Сабита сунула подушку между ног.

– М-мм! – замычала она. – Ка-айф!

Про сладостные муки, которые будто бы охватили Сабиту, Эдит все знала без нее, неприятно поразило ее только то, что кто-то умудряется это делать прилюдно. Сама она их боялась. Пару лет назад она легла спать и, сама не понимая, что делает, зажала одеяло между бедрами, но это увидела мать и рассказала ей, что знает девочку, которая примерно такие же вещи делала часто, и, чтобы от этого вылечить, ее пришлось резать, делать ей хирургическую операцию.

– Чего только с ней не делали, даже холодной водой поливали, все напрасно, – сказала мать. – Ну и вот. Пришлось резать.

А иначе в ее внутренних органах случился бы застой крови и она бы умерла.

– Стой! – вырвалось у Эдит, но Сабита, испустив последний, вызывающе громкий стон, сказала:

– Да ничего не будет. Мы там все это делали. У тебя второй-то подушки нет, что ли?

Эдит встала, пошла на кухню и налила в свой пустой стакан из-под айс-кофе холодной воды. Когда вернулась, Сабита, от хохота сразу ослабев, завалилась на бок, бросила подушку на пол.

– Ты что, подумала, я и впрямь? – сказала она. – И не въехала, что тебя разыграли?

– Мне просто пить захотелось, – сказала Эдит.

– Ты же только что целый стакан айс-кофе выдула.

– Мне захотелось воды.

– Да ну, не умеешь ты веселиться, – сказала Сабита. – А что же ты не пьешь, если тебе ее так хотелось?

Посидели, помолчали, стало совсем скучно, и тут Сабита примирительно, хотя и с ноткой разочарования, говорит:

– А давай опять напишем письмо Джоанне! Чтобы там всякие уси-пуси, любовь-морковь…

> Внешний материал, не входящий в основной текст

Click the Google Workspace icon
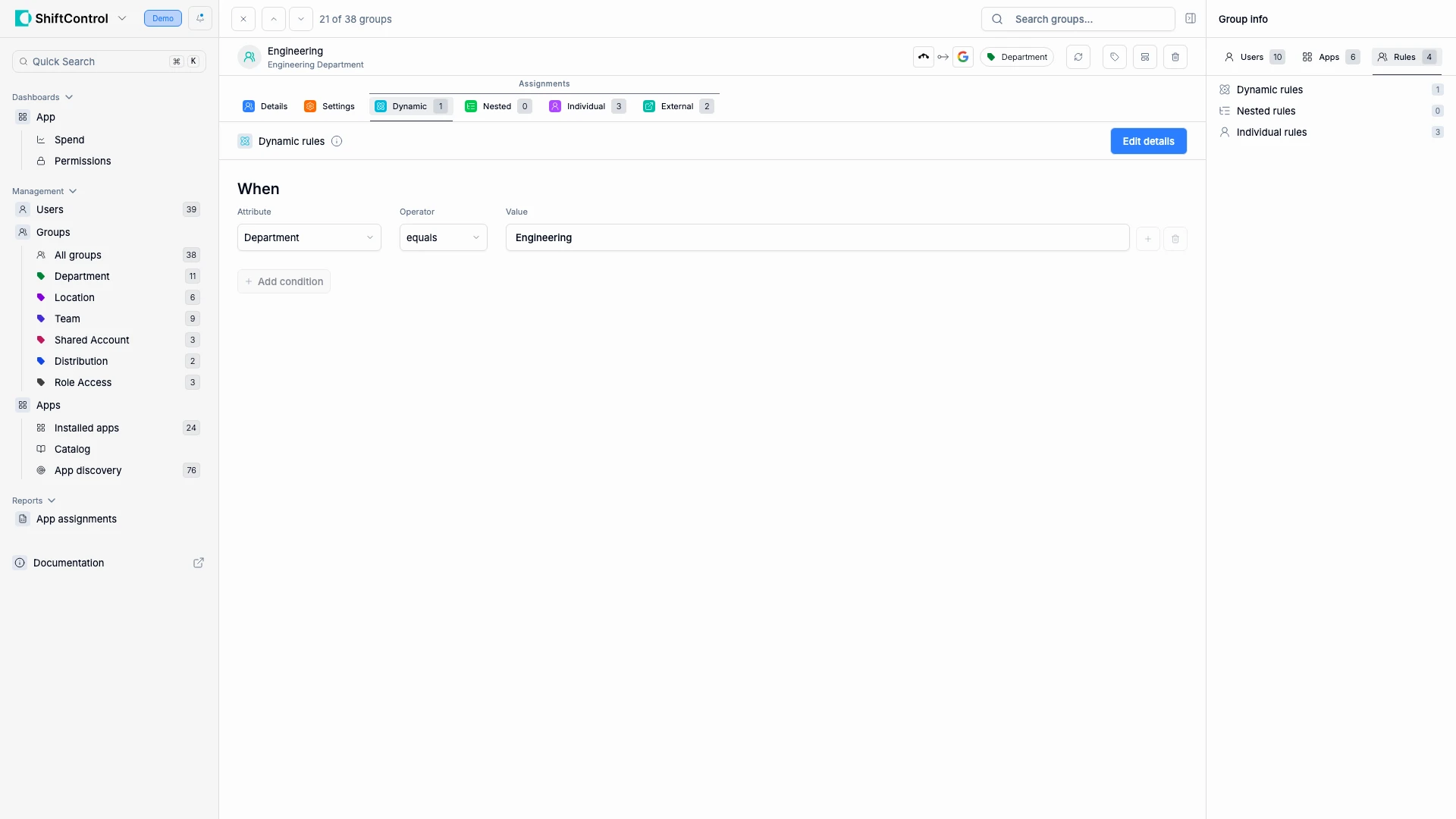Image resolution: width=1456 pixels, height=819 pixels. 963,56
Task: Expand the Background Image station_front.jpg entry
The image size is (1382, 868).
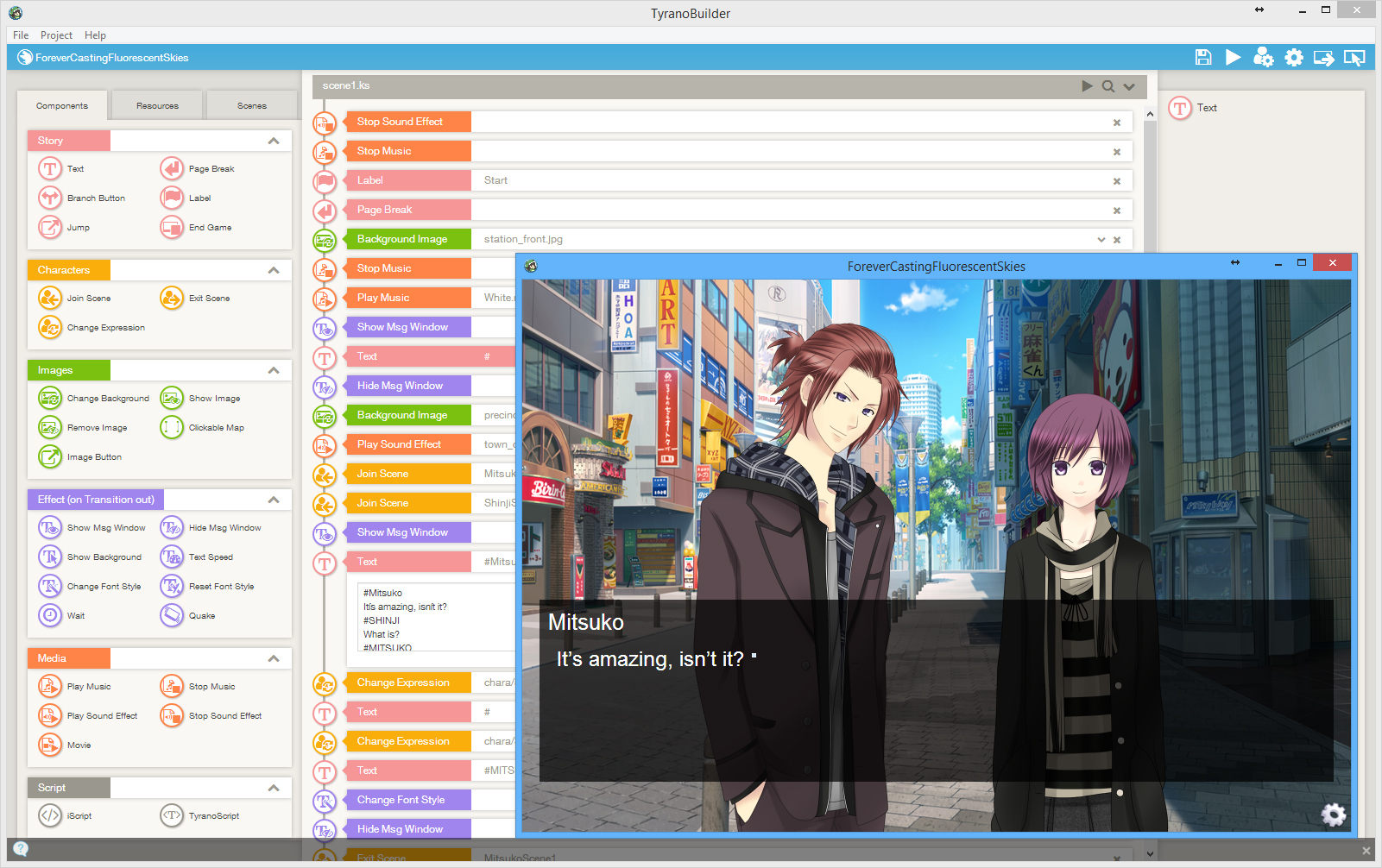Action: 1101,239
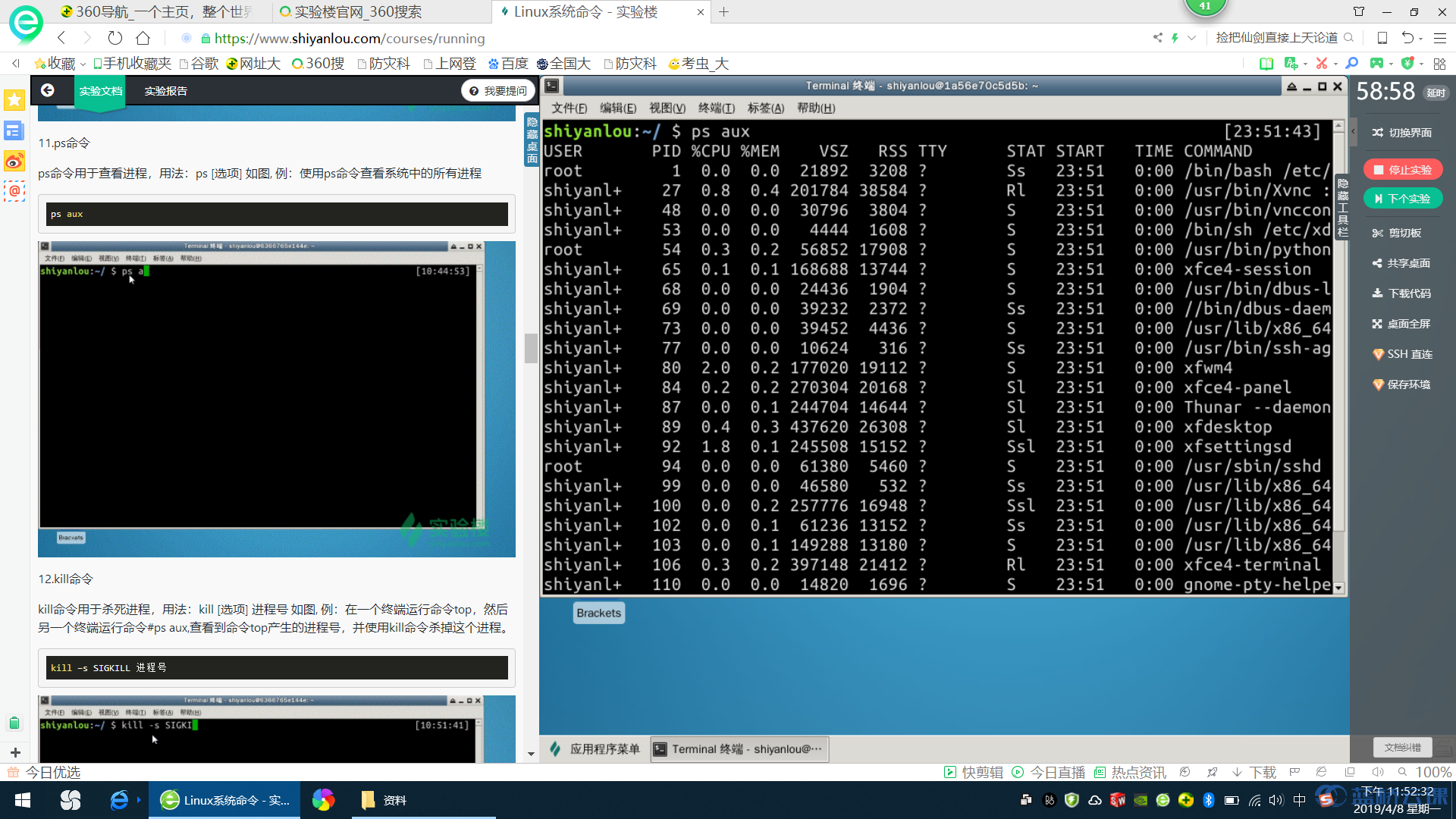Open the 收藏 bookmarks dropdown
Image resolution: width=1456 pixels, height=819 pixels.
59,64
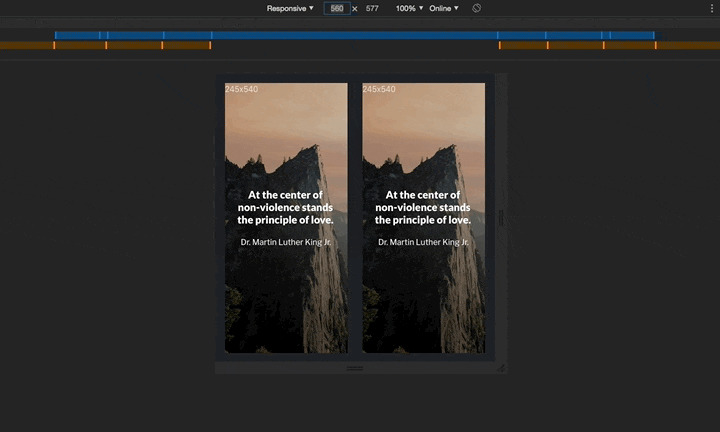Viewport: 720px width, 432px height.
Task: Open the three-dot more options menu
Action: click(x=712, y=8)
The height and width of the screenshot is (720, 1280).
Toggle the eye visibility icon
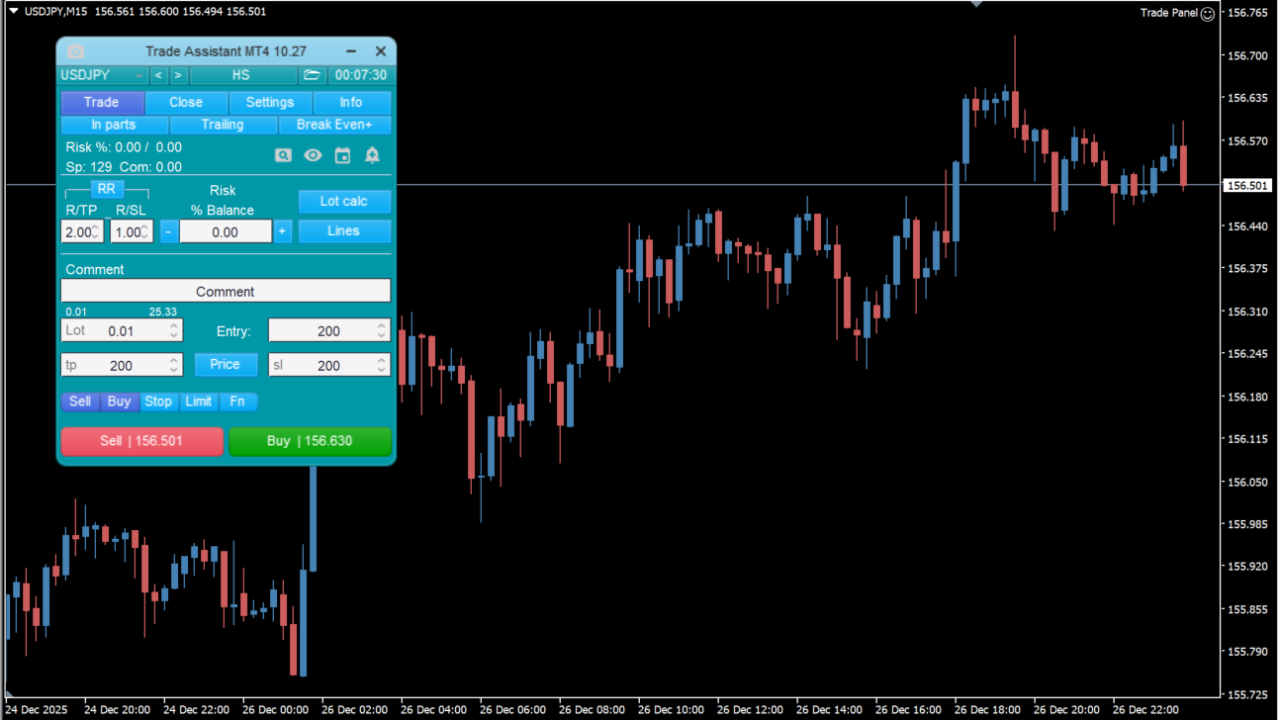coord(313,155)
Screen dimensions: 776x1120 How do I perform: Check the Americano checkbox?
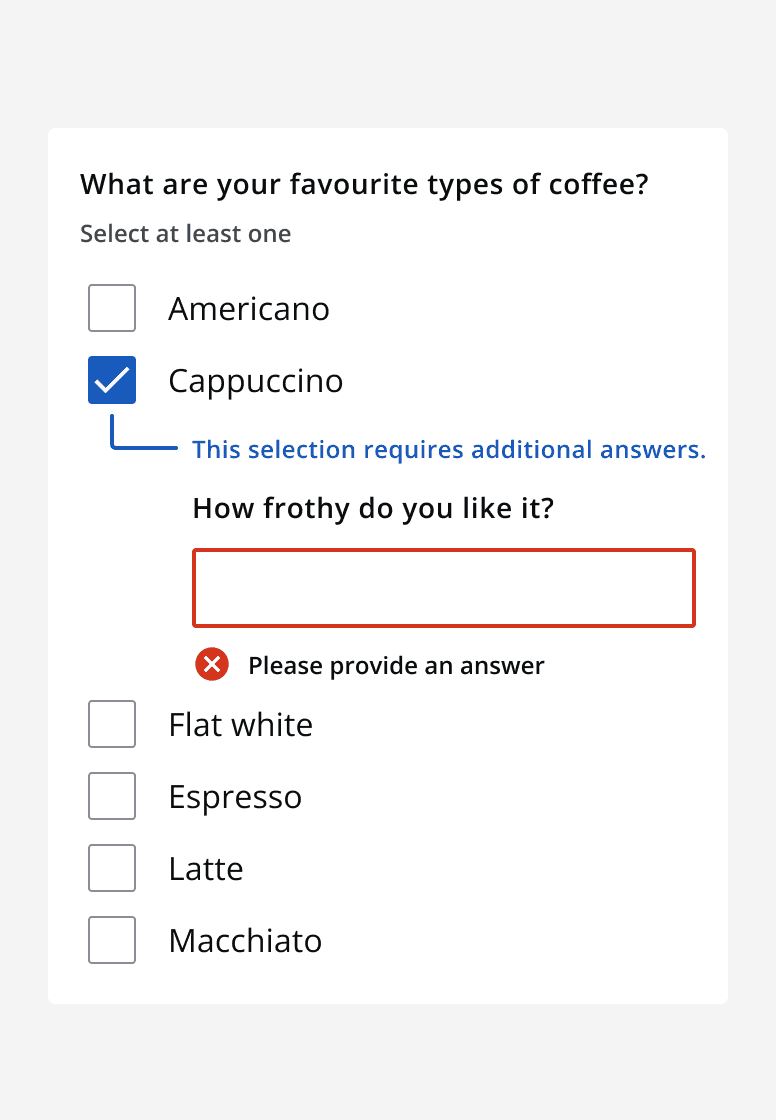111,308
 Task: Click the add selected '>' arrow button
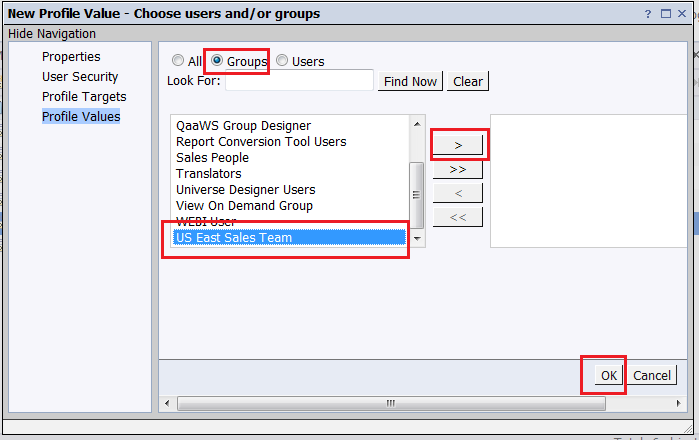click(458, 145)
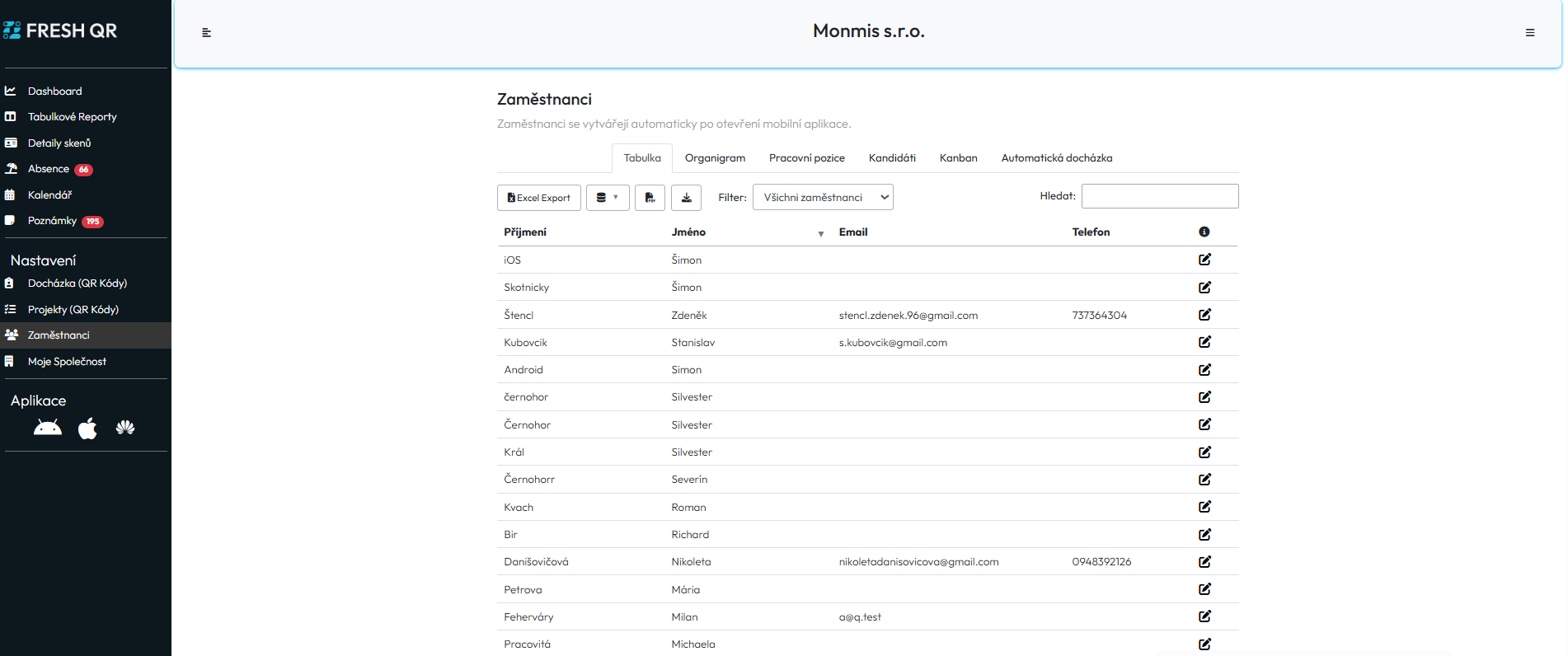Open Absence in the sidebar
This screenshot has width=1568, height=656.
(x=49, y=169)
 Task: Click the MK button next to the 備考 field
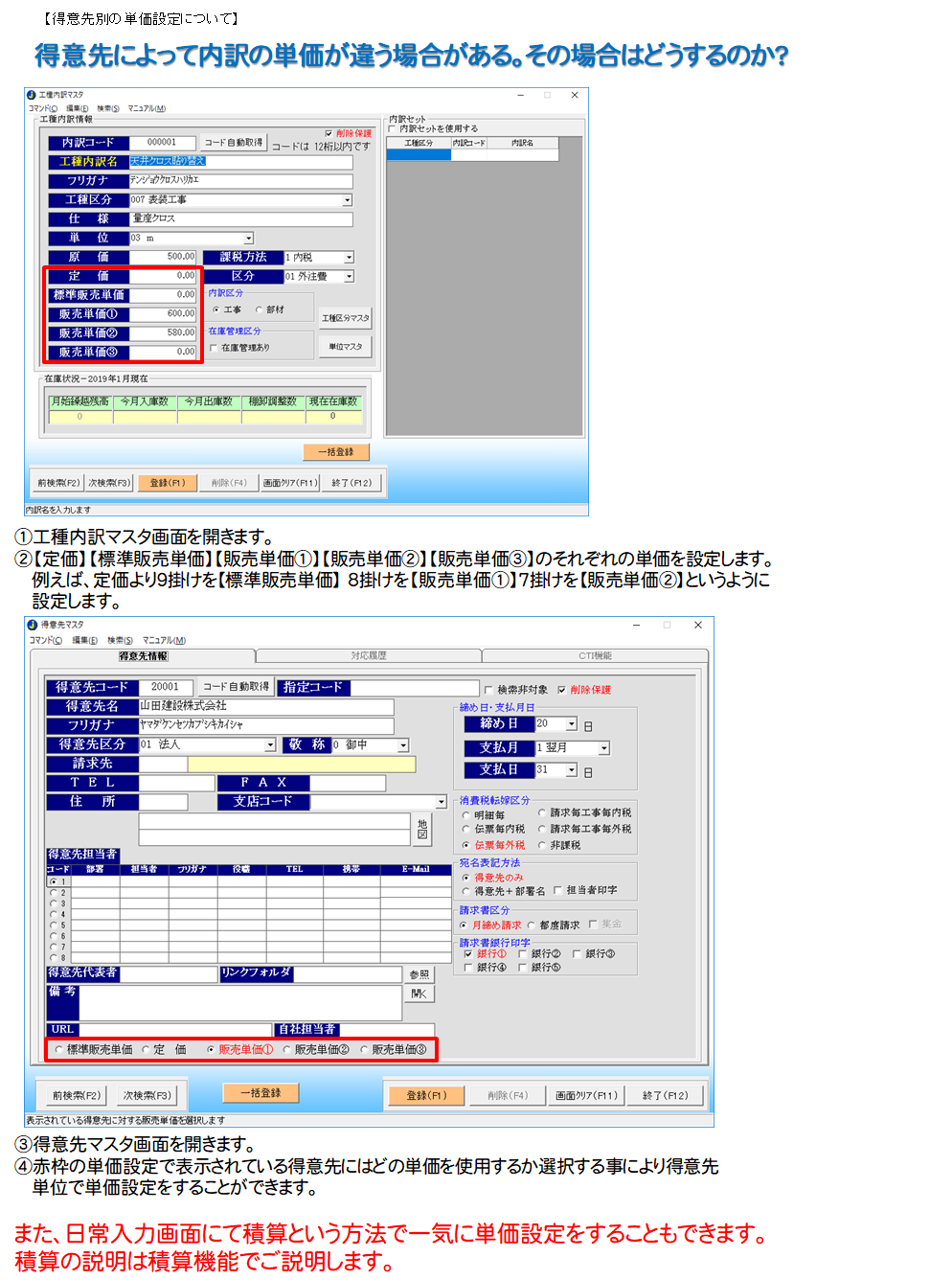coord(419,994)
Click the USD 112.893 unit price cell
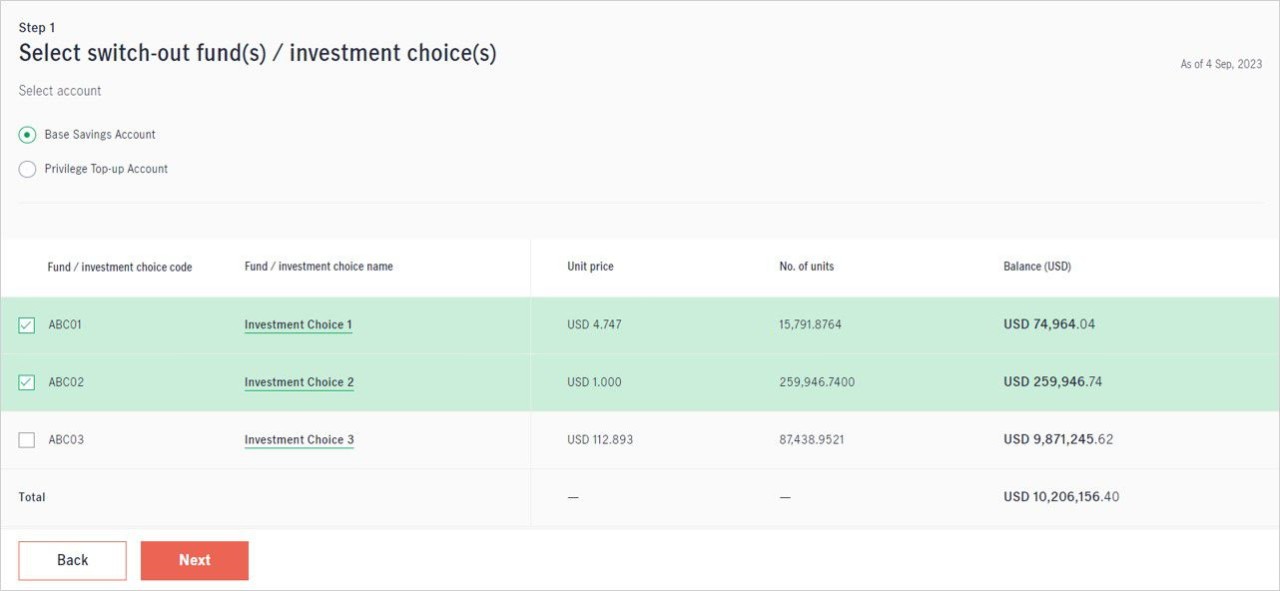 coord(600,440)
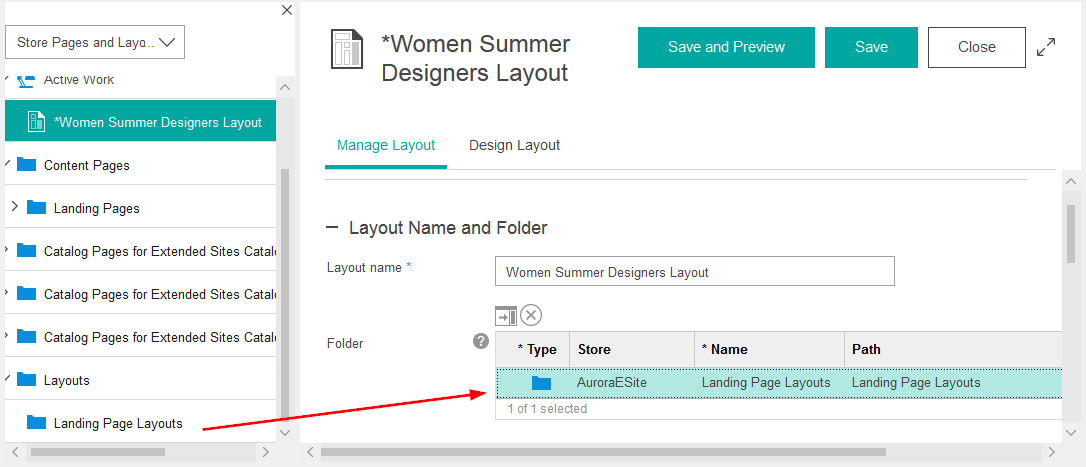Switch to the Design Layout tab

[x=514, y=145]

Эдит вся эта канитель с письмами уже порядком надоела, но сделанный Сабитой шаг к примирению ее обрадовал. В ней ожила надежда вернуть себе власть над Сабитой, несмотря на опыт, обретенный на озере Симко, и несмотря на груди. Со вздохом, якобы нехотя, она встала и сняла крышку с пишущей машинки.

– Дражайшая моя Джоанна… – начала Сабита.

– Нет. Это больно уж тошнотно.

– А ей, может, и нет.

– Еще чего! Ей тоже, – сказала Эдит.

Одновременно она мучительно раздумывала над тем, надо ли предупредить Сабиту об опасности застоя крови во внутренних органах. Решила, что нет, не стоит. Во-первых, эта информация является предостережением и исходит от матери, а значит, поди знай, достоверна или нет. Но это все же больше похоже на правду, чем, например, утверждение, будто, если ходить дома в галошах, загробишь зрение; в то же время окончательной ясности нет; когда-нибудь потом, может, появится.